|
Демографический переход и культурное
разнообразие.
Научный семинар Института демографии ГУ ВШЭ
22 октября 2009 года состоялось очередное заседание
научного семинара Института демографии ГУ-ВШЭ «Демографические вызовы
XXI века». На этот раз оно проводилось совместно с научным семинаром
Московского офиса Института Кэннана «Особенности российской модернизации».
Заседание
было приурочено к выходу Всемирного доклада ЮНЕСКО «Инвестирование
в культурное разнообразие и диалог между культурами», презентация
которого состоялась в Париже 20 октября. В качестве основного докладчика
выступил директор Института демографии ГУ-ВШЭ Анатолий Григорьевич
Вишневский. Он был членом Консультативного комитет Всемирного доклада
ЮНЕСКО и представил в своем сообщении на семинаре на тему «Демографический
переход и культурное разнообразие» результаты своих исследований,
выполненных в процессе подготовки Всемирного доклада.
Докладчик привлек внимание участников семинара к недооцениваемому,
по его мнению, влиянию демографических перемен, охвативших весь
мир в 20 в. и получивших название «демографического перехода», на
мировое и локальное культурное разнообразие и взаимодействие культур.

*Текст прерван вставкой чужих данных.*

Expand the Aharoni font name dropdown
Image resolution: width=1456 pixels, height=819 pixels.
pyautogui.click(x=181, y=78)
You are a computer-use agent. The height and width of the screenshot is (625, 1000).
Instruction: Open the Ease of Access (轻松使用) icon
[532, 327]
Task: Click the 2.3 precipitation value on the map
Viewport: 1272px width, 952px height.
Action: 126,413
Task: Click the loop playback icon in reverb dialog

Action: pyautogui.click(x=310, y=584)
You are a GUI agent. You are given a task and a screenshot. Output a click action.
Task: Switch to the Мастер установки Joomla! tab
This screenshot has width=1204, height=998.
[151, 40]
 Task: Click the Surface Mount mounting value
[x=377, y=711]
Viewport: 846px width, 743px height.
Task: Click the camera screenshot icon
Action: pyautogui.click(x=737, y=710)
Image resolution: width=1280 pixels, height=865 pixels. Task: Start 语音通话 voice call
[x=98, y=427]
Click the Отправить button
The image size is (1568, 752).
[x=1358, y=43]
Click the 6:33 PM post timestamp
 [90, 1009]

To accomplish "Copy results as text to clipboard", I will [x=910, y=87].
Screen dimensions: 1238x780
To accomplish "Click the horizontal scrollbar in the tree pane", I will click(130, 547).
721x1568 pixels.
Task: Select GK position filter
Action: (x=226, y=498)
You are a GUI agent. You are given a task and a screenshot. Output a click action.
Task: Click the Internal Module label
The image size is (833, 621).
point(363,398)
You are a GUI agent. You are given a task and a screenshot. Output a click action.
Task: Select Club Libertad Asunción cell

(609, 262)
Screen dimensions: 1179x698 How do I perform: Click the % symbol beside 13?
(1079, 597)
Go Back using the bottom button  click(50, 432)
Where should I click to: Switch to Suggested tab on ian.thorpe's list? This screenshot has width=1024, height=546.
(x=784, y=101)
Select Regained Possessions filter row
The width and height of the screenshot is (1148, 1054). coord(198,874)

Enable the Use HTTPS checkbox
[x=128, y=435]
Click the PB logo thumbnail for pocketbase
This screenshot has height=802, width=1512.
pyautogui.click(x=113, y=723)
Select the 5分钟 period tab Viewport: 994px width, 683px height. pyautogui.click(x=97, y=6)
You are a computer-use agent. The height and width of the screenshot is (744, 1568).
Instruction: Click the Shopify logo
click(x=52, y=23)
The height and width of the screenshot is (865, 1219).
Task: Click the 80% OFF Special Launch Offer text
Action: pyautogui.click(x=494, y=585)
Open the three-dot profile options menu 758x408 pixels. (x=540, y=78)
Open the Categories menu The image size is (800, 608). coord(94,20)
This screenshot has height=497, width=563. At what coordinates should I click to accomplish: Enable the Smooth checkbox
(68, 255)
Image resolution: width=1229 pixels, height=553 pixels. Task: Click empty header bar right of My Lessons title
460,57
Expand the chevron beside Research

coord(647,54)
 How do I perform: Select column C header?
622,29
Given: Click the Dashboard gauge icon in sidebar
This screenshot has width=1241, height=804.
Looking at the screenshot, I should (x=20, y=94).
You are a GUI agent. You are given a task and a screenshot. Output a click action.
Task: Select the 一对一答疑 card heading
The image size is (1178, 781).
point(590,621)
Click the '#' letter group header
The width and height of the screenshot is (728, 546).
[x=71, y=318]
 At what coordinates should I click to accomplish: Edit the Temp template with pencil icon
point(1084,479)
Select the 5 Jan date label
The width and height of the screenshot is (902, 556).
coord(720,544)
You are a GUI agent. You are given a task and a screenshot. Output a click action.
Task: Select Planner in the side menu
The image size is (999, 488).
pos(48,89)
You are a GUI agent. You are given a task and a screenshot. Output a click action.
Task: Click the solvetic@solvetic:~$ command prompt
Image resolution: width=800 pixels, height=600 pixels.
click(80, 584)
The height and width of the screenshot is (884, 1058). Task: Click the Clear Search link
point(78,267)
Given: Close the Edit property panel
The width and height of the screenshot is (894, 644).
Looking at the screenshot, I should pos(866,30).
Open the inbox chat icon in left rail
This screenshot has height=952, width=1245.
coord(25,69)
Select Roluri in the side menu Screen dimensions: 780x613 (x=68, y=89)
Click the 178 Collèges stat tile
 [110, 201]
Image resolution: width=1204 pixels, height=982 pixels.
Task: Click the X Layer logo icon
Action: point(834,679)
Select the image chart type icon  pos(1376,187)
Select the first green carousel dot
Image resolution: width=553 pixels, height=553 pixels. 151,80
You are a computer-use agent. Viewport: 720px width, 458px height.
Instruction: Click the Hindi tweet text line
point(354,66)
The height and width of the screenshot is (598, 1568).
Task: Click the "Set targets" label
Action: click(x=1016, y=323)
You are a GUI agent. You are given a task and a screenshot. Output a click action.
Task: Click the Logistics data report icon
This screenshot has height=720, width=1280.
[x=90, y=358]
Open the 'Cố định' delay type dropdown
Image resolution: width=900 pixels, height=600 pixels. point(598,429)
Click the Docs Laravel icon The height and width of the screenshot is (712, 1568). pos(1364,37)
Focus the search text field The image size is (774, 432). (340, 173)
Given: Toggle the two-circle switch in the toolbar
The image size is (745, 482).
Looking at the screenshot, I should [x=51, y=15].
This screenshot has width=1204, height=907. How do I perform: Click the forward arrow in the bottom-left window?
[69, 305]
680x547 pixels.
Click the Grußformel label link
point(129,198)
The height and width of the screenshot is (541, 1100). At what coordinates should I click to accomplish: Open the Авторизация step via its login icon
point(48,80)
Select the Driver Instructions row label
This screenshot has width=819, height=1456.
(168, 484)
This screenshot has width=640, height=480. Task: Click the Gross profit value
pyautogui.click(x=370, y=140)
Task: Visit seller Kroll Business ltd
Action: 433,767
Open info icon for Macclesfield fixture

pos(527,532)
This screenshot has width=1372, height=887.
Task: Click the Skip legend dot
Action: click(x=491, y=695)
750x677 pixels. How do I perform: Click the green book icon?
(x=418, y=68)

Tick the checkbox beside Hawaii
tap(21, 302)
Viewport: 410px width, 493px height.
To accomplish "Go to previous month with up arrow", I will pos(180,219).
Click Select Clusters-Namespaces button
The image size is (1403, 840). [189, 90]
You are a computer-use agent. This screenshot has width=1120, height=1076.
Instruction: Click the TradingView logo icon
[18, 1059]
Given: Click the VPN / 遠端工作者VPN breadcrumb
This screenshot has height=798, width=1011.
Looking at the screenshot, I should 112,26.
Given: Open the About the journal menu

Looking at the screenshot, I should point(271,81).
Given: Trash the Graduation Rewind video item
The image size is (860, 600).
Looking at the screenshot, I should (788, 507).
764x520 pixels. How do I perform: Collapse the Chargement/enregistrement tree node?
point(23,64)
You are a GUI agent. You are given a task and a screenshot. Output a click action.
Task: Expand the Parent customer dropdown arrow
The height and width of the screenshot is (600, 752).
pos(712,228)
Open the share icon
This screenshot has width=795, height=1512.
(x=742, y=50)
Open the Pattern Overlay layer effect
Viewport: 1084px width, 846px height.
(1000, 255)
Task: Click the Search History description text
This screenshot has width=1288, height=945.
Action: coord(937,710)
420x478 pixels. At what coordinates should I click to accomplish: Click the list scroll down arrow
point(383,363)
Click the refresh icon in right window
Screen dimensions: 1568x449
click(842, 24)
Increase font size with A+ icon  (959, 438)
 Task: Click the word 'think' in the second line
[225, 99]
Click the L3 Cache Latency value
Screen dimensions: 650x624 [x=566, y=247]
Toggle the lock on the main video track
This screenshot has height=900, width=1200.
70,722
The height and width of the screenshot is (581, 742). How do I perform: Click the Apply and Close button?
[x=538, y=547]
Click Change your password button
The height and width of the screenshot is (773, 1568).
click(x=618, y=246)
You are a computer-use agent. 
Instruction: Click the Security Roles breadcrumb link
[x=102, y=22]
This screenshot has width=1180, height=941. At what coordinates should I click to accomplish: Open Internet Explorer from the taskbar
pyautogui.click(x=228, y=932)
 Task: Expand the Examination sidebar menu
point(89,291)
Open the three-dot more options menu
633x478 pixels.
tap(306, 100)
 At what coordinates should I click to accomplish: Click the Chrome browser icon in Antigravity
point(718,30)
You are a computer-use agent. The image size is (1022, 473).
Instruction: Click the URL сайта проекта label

Основные тезисы его высткпдения сводились к следующему.
1. Обычно, когда говорят о культурном разнообразии,
имеют в виду, прежде всего, разнообразие языков, религий, традиций,
народных обычаев, художественных форм и т.д. Иногда это разнообразие
рассматривается как самоценное, как то, что необходимо сохранить
любой ценой. В какой мере при этом учитывается то, что сложившееся
к нашему времени культурное разнообразие отражает разнообразие
условий среды, в которых жили люди и к которым они адаптировались
на протяжении столетий и тысячелетий, а также свойственное прошлым
эпохам относительно слабое взаимодействие между отдельными человеческими
сообществами? Какая судьба ждет это разнообразие, когда оба
эти обстоятельства изменяются?
2. Речь идет не о медленных и постепенных изменениях,
которые были всегда, а о быстром и фундаментальном сдвиге, подобного
которому не было со времен неолитической революции: о переходе на
протяжении двух-трех столетий от аграрной к промышленной цивилизации,
от сельского к городскому образу жизни. Промышленное и городское
общество намного меньше зависит от разнообразия локальных природных
условий, нежели аграрное и сельское, оно создает новую, во многом
искусственную среду обитания. Это ставит в повестку дня вопрос о
выработке новых адаптивных культурных форм, позволяющих жить в изменившемся
мире, и о новом разнообразии этих форм.
3. Демографический переход – одна из составляющих этого
цивилизационного сдвига. Он затрагивает самые глубинные основания
традиционных культур и требует их пересмотра, ибо заставляет по-новому
взглянуть на экзистенциальные вопросы жизни, смерти, любви, производства
потомства. Он вынуждает заново отредактировать культурные предписания,
касающиеся отношения между полами, семейной жизни, положения в семье
и обществе женщин и мужчин, родителей и детей, пожилых людей, разделения
людей на «своих» и «чужих».
|
Ростислав Исаакович Капелюшников
|
4. Отправная точка демографического перехода - небывалое
снижение смертности, огромное прогрессивное значение которого обычно
не подвергается сомнению ни в одной культуре. Оно достигнуто, благодаря
научным, техническим и социальным инновациям двух последних столетий.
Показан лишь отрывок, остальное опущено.